# Tarefa a cumprir:
Converta todas as linhas abaixo em uma tabela Markdown com as colunas "Nº" e "Conteúdo", deixando de fora as linhas em branco.

# Linhas:
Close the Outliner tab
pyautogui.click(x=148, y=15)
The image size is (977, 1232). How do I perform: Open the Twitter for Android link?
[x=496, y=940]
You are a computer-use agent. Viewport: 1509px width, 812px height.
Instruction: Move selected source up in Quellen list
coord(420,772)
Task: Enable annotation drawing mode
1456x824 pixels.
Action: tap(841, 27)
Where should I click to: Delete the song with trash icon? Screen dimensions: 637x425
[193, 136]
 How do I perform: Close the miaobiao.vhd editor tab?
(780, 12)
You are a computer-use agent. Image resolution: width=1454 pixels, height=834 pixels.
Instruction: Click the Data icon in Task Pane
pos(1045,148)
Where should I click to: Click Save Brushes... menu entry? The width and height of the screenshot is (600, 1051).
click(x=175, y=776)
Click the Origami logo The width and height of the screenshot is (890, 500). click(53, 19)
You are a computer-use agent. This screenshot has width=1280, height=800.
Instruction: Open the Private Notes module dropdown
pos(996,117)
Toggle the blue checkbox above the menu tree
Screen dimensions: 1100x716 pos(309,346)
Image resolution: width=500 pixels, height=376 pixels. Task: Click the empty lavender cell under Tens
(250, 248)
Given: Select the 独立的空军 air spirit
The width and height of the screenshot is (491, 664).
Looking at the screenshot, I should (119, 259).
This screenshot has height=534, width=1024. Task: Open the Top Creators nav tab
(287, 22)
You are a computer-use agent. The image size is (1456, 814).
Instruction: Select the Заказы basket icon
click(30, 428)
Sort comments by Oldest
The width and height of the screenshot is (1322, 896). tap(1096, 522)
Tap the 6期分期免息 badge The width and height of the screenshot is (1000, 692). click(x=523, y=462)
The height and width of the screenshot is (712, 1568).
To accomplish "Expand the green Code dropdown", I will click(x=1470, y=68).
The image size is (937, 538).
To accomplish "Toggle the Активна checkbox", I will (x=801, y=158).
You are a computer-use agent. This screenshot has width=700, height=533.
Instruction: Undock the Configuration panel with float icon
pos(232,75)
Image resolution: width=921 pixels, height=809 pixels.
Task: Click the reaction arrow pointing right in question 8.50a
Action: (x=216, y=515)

# Resposta final:
| Nº | Conteúdo |
|---|---|
| 1 | Close the Outliner tab |
| 2 | pyautogui.click(x=148, y=15) |
| 3 | The image size is (977, 1232). How do I perform: Open the Twitter for Android link? |
| 4 | [x=496, y=940] |
| 5 | You are a computer-use agent. Viewport: 1509px width, 812px height. |
| 6 | Instruction: Move selected source up in Quellen list |
| 7 | coord(420,772) |
| 8 | Task: Enable annotation drawing mode |
| 9 | 1456x824 pixels. |
| 10 | Action: tap(841, 27) |
| 11 | Where should I click to: Delete the song with trash icon? Screen dimensions: 637x425 |
| 12 | [193, 136] |
| 13 |  How do I perform: Close the miaobiao.vhd editor tab? |
| 14 | (780, 12) |
| 15 | You are a computer-use agent. Image resolution: width=1454 pixels, height=834 pixels. |
| 16 | Instruction: Click the Data icon in Task Pane |
| 17 | pos(1045,148) |
| 18 | Where should I click to: Click Save Brushes... menu entry? The width and height of the screenshot is (600, 1051). |
| 19 | click(x=175, y=776) |
| 20 | Click the Origami logo The width and height of the screenshot is (890, 500). click(53, 19) |
| 21 | You are a computer-use agent. This screenshot has width=1280, height=800. |
| 22 | Instruction: Open the Private Notes module dropdown |
| 23 | pos(996,117) |
| 24 | Toggle the blue checkbox above the menu tree |
| 25 | Screen dimensions: 1100x716 pos(309,346) |
| 26 | Image resolution: width=500 pixels, height=376 pixels. Task: Click the empty lavender cell under Tens |
| 27 | (250, 248) |
| 28 | Given: Select the 独立的空军 air spirit |
| 29 | The width and height of the screenshot is (491, 664). |
| 30 | Looking at the screenshot, I should (119, 259). |
| 31 | This screenshot has height=534, width=1024. Task: Open the Top Creators nav tab |
| 32 | (287, 22) |
| 33 | You are a computer-use agent. The image size is (1456, 814). |
| 34 | Instruction: Select the Заказы basket icon |
| 35 | click(30, 428) |
| 36 | Sort comments by Oldest |
| 37 | The width and height of the screenshot is (1322, 896). tap(1096, 522) |
| 38 | Tap the 6期分期免息 badge The width and height of the screenshot is (1000, 692). click(x=523, y=462) |
| 39 | The height and width of the screenshot is (712, 1568). |
| 40 | To accomplish "Expand the green Code dropdown", I will click(x=1470, y=68). |
| 41 | The image size is (937, 538). |
| 42 | To accomplish "Toggle the Активна checkbox", I will (x=801, y=158). |
| 43 | You are a computer-use agent. This screenshot has width=700, height=533. |
| 44 | Instruction: Undock the Configuration panel with float icon |
| 45 | pos(232,75) |
| 46 | Image resolution: width=921 pixels, height=809 pixels. |
| 47 | Task: Click the reaction arrow pointing right in question 8.50a |
| 48 | Action: (x=216, y=515) |